O curioso é que foi mais fácil saber o que aconteceu sábado nos quatro cantos do país recorrendo às mídias alternativas, como Mídia Ninja, The Intercept, Revista Forum, Alma Preta e Brasil 247, ou procurando publicações estrangeiras. Elas respeitaram os fatos. “Oposição a Bolsonaro mostra a sua força nas ruas brasileiras“ (O Público, Portugal); “Ele é mais perigoso que o vírus; do Brasil, as novas manifestações contra o presidente Bolsonaro” (Le Monde, França); “Dezenas de milhares de brasileiros marcham para exigir impeachment de Bolsonaro” (The Guardian, Inglaterra); “Milhares inundam cidades brasileiras para protestar contra a política de Bolsonaro no combate à Covid-19” (Forbes, Estados Unidos).

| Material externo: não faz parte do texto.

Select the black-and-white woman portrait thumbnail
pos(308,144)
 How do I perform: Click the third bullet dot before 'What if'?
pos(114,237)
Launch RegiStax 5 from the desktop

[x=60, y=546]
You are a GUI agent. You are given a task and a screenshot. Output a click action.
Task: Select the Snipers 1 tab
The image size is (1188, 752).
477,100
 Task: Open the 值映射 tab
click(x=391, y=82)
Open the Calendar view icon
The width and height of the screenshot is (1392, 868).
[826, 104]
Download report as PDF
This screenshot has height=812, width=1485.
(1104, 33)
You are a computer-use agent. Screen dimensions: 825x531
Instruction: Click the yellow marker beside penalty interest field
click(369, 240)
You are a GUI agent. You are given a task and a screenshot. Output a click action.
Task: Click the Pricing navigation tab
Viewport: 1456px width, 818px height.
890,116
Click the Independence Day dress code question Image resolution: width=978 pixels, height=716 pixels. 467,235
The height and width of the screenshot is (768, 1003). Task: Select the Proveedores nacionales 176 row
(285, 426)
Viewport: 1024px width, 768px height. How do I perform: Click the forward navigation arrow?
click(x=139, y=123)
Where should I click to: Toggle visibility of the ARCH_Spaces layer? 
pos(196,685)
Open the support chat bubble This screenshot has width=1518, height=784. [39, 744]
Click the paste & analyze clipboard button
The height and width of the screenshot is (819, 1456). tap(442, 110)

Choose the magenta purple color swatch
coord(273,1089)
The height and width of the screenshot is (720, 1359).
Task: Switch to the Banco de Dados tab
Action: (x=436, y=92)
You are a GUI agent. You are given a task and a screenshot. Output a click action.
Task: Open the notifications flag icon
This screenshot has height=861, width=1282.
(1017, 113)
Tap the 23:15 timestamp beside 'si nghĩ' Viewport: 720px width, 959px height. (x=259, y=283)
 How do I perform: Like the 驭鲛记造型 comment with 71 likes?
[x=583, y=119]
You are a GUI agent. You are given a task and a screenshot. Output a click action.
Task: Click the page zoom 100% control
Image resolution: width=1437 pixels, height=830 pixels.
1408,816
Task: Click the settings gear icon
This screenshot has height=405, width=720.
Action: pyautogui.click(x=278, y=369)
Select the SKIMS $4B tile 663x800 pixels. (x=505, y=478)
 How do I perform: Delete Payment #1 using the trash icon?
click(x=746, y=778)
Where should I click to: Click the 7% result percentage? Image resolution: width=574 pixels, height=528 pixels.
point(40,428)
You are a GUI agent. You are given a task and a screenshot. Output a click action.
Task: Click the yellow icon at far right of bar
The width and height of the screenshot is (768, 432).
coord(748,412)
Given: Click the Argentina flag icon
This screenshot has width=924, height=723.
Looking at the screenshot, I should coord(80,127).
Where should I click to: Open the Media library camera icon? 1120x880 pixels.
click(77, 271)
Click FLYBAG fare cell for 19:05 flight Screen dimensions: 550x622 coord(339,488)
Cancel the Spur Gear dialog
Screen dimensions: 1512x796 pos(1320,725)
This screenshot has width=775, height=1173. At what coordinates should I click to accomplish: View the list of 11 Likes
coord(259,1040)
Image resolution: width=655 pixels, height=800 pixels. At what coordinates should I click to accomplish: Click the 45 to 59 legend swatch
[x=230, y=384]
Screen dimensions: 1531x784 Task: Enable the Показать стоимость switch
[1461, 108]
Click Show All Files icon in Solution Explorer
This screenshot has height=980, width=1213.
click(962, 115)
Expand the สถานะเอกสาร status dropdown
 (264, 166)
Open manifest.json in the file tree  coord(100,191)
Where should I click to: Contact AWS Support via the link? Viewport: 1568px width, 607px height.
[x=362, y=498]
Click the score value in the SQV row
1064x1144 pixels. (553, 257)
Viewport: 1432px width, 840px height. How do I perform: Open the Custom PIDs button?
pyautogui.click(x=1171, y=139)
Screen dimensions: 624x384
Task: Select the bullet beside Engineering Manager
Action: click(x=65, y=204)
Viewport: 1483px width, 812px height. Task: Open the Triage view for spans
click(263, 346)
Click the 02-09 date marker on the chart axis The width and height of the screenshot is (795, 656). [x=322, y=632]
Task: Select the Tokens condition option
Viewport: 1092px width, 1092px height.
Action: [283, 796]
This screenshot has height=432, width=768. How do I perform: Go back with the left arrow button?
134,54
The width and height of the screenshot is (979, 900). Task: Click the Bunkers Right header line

Ao mesmo tempo em que a grande imprensa se omitia, vale destacar a posição tomada por várias pessoas públicas, como Zélia Duncan, Thaís Araújo, Tico Santa Cruz, Mônica Martelli, Renata Sorrah, Paulo Betti, Gregório Duvivier, Fernanda Lima, Guta Stresser, Luísa Arraes e tantos outros. No momento em que o Brasil vive esta terrível tragédia, eles não se esconderam nas confortáveis sombras do sucesso. Foram pra rua gritar por justiça e punição para todos os responsáveis por tanto desgoverno, tantas mentiras, tantas mortes.
Em tempo. Na beira do meu precipício particular do fim de semana, vi que o espaço dedicado ao Brasil estava completamente lotado. Mais de 460 mil almas aguardam a chegada do déspota assassino para um acerto de contas. Um juízo final por esse crime contra toda a humanidade. Por aqui, a turma do Sensacionalista ainda encontrou alguma leveza para alertar: o gabinete do ódio continua reunido em Brasília para decidir que notícia vai plantar nas redes sociais: “Houve aglomeração ou não foi ninguém?” A grande imprensa brasileira escolheu, mais uma vez, virar as costas para a história.